Savannah pensó en la frágil salud de su madre.

– ¿Sabes? Creo que es la que mejor lo lleva de todos -comentó Charmaine antes de darle el número del hotel donde iban a alojarse-. Llámame si sabes algo nuevo de Mystic.

– Lo haré -le prometió.

Después de colgar el teléfono, miró el reloj. Las cuatro y media. Había pasado las seis últimas horas asegurándose de que los caballos estuvieran bien cuidados y las cuadras limpias y calientes.

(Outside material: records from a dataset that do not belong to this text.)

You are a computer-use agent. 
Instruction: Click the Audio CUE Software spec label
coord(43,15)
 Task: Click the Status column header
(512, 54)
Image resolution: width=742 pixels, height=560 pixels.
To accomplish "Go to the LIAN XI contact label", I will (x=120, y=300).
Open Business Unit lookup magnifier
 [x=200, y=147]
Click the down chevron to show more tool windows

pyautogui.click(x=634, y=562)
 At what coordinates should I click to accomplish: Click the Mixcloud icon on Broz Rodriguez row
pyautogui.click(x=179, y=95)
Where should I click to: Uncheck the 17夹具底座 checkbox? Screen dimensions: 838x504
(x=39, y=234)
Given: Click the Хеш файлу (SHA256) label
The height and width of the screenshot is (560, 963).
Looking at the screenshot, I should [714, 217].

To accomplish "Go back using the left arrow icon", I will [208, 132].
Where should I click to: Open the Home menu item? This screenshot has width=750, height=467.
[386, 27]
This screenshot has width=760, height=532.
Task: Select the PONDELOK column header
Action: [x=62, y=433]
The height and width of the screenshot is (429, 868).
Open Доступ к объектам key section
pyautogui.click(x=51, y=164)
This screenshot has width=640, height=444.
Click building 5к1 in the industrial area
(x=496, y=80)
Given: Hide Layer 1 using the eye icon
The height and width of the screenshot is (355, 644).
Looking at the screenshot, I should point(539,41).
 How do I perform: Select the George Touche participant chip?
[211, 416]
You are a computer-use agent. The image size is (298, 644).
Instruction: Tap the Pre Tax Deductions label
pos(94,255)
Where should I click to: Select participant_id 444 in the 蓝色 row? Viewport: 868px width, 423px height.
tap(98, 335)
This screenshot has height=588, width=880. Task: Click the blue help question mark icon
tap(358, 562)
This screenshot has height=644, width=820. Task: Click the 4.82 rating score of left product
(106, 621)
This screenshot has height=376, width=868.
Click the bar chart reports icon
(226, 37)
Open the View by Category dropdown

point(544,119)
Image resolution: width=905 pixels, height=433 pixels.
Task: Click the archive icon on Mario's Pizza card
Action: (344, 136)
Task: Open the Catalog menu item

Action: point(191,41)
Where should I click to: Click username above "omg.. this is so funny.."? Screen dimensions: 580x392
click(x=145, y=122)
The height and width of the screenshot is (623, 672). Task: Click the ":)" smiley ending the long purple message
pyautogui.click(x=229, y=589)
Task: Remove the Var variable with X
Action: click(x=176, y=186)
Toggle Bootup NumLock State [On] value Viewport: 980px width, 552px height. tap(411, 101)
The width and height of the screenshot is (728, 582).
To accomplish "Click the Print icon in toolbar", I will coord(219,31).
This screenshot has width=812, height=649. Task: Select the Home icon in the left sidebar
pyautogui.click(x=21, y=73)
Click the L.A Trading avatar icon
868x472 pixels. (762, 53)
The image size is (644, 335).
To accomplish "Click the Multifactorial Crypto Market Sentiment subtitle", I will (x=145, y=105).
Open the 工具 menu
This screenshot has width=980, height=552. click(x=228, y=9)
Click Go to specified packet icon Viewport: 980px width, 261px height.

El cansancio le estaba pasando factura. Apenas podía tenerse de pie.

Todavía preocupada por Mystic y Josh, se duchó y cayó rendida en la cama.

Cuando se despertó, ya era noche cerrada. Una mirada al reloj de la mesilla le confirmó que habían transcurrido otras cuatro horas. Estaba intentando levantarse de la cama para llamar al veterinario cuando escuchó unas voces familiares en el piso de abajo. ¡Travis había vuelto a casa! ¡Quizá Mystic estuviera de regreso en las cuadras!

Se puso una bata y bajó apresurada las escaleras. Travis y Lester estaban hablando en la cocina. Ambos tenían aspecto de no haber dormido durante una semana entera.

Travis estaba sentado en el mostrador, los codos sobre las rodillas. Sin afeitar desde hacía dos días, tenía una expresión tensa y sus ojos grises habían perdido su brillo habitual. Se le veía completamente agotado.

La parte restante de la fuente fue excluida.